**Exercise directions:**
In the records, each line holding "search" must be reported.

**Dataset entries:**
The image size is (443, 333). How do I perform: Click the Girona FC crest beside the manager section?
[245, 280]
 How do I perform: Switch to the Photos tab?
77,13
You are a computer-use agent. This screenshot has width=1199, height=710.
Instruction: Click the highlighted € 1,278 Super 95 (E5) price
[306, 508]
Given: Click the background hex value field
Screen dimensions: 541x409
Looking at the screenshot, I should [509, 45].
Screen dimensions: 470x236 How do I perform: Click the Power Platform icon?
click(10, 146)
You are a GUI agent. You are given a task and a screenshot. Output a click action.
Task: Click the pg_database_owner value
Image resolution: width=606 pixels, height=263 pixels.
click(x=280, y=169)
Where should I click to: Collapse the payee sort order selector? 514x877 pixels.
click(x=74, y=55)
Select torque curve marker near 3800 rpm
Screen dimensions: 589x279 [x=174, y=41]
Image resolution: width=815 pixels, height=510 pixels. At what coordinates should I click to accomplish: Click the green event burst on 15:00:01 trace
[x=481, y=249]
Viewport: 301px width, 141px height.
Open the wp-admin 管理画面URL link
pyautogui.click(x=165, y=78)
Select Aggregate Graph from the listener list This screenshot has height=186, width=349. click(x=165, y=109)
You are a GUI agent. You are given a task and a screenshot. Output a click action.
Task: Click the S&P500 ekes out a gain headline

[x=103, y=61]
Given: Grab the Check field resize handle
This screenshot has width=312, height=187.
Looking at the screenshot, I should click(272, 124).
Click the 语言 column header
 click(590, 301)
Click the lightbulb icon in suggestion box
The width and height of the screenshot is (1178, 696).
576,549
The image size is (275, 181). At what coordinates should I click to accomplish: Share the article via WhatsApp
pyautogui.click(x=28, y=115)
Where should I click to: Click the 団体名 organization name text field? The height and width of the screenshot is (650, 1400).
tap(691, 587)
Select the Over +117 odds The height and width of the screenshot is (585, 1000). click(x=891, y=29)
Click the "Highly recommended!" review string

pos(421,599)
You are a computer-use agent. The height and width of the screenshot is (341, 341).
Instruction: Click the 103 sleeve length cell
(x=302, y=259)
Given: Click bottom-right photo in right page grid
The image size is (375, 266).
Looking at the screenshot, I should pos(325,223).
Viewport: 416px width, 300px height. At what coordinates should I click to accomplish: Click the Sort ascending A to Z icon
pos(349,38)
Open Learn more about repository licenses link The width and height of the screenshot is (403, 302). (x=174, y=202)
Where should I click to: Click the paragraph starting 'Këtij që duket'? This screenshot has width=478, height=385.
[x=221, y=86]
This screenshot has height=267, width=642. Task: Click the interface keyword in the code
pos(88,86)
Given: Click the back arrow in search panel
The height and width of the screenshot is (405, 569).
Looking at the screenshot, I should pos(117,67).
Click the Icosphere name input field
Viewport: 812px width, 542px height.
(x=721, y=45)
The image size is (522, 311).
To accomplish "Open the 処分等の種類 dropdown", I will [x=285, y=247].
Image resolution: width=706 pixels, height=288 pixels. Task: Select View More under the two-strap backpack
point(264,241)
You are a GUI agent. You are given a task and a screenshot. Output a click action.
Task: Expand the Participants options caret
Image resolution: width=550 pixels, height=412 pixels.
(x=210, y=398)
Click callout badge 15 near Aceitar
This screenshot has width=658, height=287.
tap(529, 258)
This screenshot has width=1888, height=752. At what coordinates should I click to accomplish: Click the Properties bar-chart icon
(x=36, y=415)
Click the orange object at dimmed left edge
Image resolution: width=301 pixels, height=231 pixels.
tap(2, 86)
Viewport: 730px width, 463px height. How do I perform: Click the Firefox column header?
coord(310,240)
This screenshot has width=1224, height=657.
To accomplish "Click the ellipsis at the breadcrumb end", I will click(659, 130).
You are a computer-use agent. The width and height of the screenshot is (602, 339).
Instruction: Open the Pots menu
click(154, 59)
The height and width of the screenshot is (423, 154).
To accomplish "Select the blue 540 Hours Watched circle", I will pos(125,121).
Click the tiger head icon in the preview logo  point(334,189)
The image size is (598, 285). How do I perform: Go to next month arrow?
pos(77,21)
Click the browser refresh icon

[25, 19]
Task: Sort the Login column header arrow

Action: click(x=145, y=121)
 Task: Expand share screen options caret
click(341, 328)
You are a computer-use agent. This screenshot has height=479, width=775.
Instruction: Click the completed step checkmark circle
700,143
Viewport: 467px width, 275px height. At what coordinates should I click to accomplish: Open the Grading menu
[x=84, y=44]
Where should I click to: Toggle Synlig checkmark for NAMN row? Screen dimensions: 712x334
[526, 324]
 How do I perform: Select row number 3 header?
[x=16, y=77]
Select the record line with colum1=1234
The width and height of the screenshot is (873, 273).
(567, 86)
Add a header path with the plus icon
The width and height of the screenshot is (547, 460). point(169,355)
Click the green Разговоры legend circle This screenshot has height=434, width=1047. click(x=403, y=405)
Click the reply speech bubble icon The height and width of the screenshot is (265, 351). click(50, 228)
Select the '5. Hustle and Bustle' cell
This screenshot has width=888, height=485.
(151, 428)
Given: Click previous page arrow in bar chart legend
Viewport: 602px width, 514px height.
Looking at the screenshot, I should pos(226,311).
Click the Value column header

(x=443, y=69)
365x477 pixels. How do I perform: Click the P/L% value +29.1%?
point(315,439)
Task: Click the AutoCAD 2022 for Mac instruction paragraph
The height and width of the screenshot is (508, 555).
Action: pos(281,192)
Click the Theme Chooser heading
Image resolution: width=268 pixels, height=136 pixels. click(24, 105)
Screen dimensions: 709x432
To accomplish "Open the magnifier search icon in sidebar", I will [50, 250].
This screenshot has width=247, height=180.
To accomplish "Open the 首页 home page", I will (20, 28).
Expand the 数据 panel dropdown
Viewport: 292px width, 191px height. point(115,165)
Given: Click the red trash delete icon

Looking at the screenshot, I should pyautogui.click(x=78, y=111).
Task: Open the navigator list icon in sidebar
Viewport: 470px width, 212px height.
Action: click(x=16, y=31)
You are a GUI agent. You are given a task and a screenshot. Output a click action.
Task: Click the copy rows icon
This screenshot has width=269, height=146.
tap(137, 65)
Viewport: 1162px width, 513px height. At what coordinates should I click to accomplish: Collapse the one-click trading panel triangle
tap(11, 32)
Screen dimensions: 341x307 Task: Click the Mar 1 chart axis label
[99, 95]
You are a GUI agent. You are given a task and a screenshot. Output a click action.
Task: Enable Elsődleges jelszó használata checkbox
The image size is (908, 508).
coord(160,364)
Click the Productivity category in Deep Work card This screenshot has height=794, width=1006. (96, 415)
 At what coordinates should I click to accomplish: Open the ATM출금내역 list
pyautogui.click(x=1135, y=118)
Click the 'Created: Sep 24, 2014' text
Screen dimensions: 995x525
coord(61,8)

**Result:**
Given: Click the back arrow in search panel
To accomplish "Open the magnifier search icon in sidebar", I will [50, 250].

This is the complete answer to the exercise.